Serial Kontroversial: Kartini "Bikinan" Belanda (2)
Serial esai tentang RA Kartini ditulis oleh kolomnis tetap laman newsroom Yahoo! Indonesia. Kemudian diposting ulang di kurangpiknik.tumblr.com dengan judul Serial Kontroversial Kartini. EnimaNews kebali menghadirkan untuk Anda dalam empat seri. Selamat membaca.
SEBAGAI narasi, Kartini memang dibikin oleh orang-orang Belanda. Dan inilah salah satu soal (atau “sial”?) utama yang merongrong narasi Kartini. Masalahnya: apa bisa kita kenal Kartini jika Belanda tak membuatkan narasi tentangnya?
Kartini sudah dikenal oleh banyak orang Belanda sebelum ajal menjemputnya pada 17 September 1904. Pembicaraan tentangnya sudah muncul sejak dia mulai menulis di beberapa surat kabar – tentu saja dalam Bahasa Belanda.
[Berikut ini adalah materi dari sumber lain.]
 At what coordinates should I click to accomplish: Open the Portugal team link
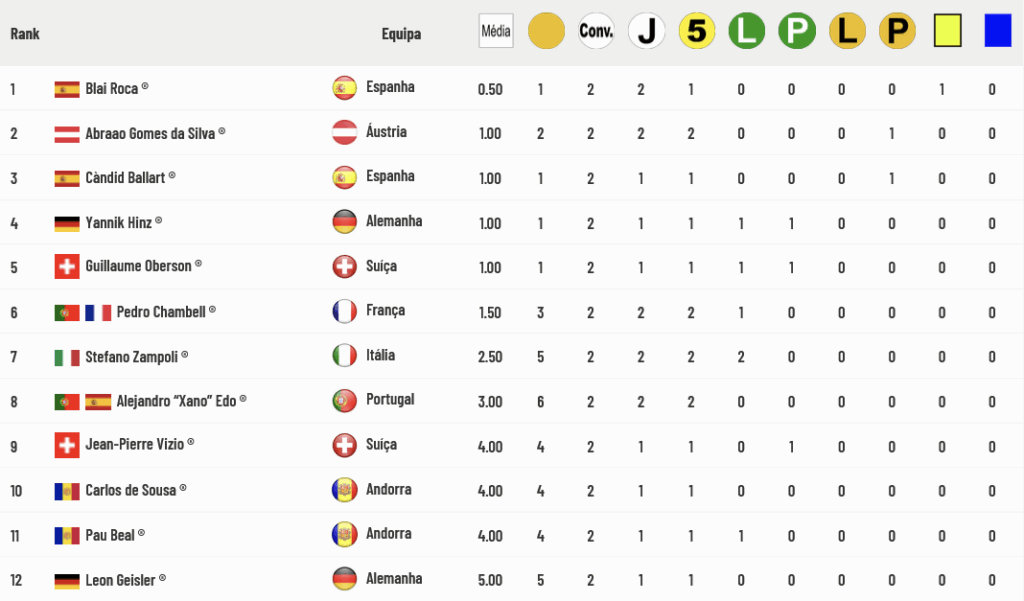[390, 399]
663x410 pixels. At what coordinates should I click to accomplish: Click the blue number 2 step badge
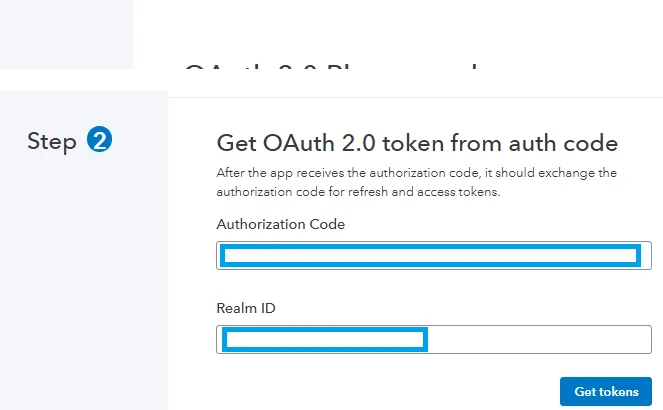[99, 139]
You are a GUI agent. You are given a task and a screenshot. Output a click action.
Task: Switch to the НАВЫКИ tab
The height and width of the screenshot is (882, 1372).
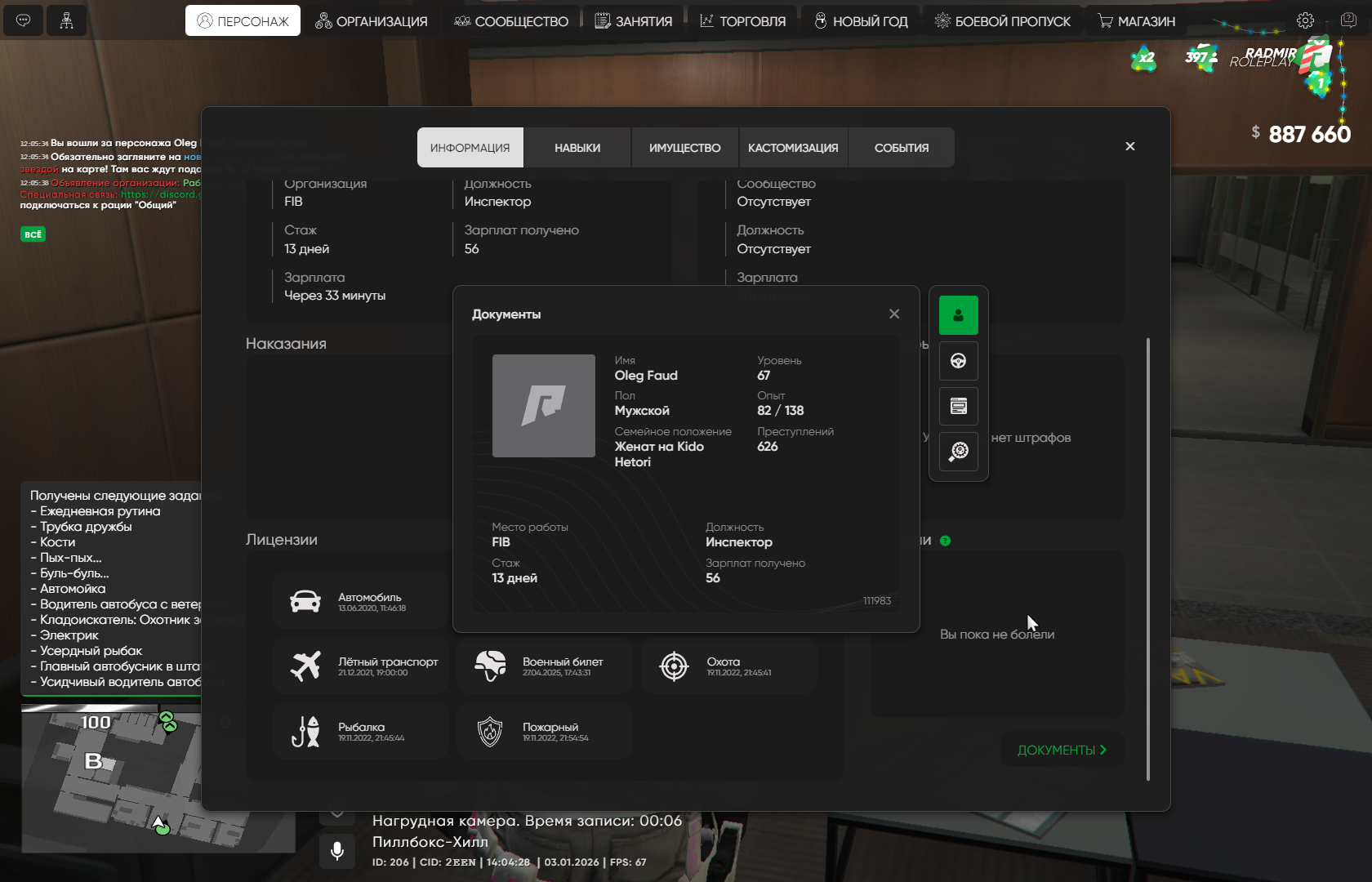(x=577, y=148)
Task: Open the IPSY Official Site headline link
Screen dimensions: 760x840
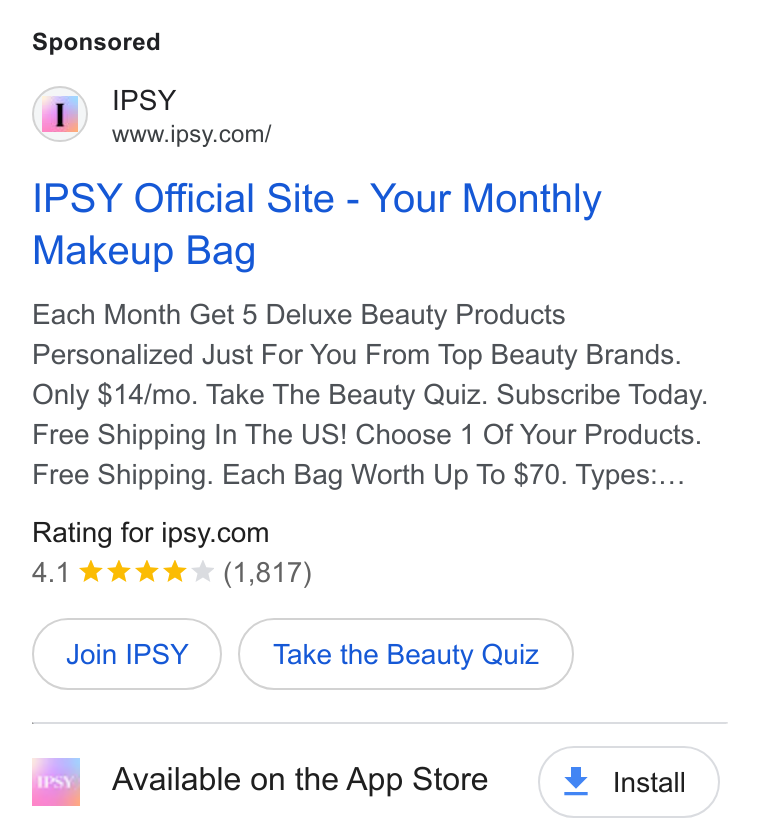Action: click(x=317, y=224)
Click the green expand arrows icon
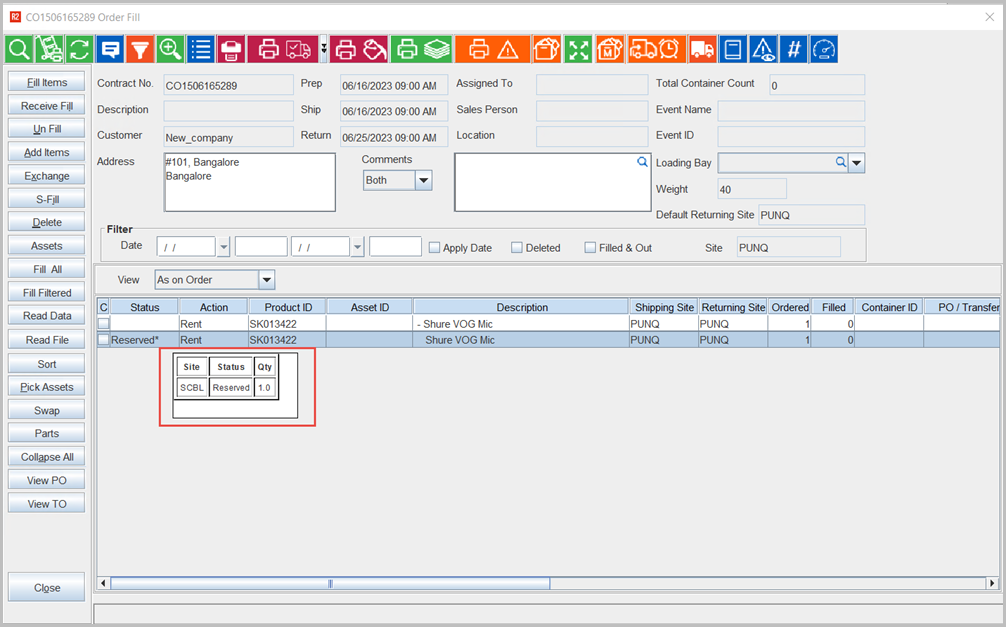1006x627 pixels. [x=578, y=49]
Ketika dia meninggal, beberapa surat kabar sudah memberitakannya. Biar bagaimana pun, Kartini sudah menjadi figur, setidaknya dia adalah istri seorang bupati – istri utama Raden Djojoadiningrat, tapi bukan istri yang pertama. Tapi berita-berita kematian Kartini itu belum menunjukkan gelagat Kartini akan menjadi sebuah narasi yang menonjol. Beberapa surat kabar yang memberitakan kematiannya hanya menulis ala kadarnya.
Saya ambil contoh berita di surat kabar Bataviaasch Nieuwsblad dan Het Niuews van den Dag voor Nederlandsch-Indie. Pada hari yang sama, 31 Desember 1904, dua surat kabar itu menurunkan list orang-orang yang meninggal di tahun 1904. Di situ Kartini disebut dengan nama “Raden Ajoe Djojo Adiningrat Kartini, echgenoote van den Regent van Rembang”.
Narasi Kartini mulai dianyam dengan canggih menyusul penerbitan surat-surat Kartini yang diterbitkan oleh JH Abendanon pada 1911. Surat-surat itu diterbitkan di Belanda di bawah judul “Door Duisternis Tot Licht”.
BACA JUGA: Serial Kontroversial: Kartini Bukan Pahlawan (1)
Buku itu dengan cepat direspons oleh publik, mula-mula publik di Belanda lalu merembet ke publik di Hindia-Belanda. Ulasan atas buku itu banyak ditulis di surat kabar di Belanda, iklan-iklan tentang buku itu tersebar di banyak surat kabar. Saya menemukan sepucuk iklan yang menjual buku Kartini di surat kabar De Tijd (The Times) pada Juni 1911.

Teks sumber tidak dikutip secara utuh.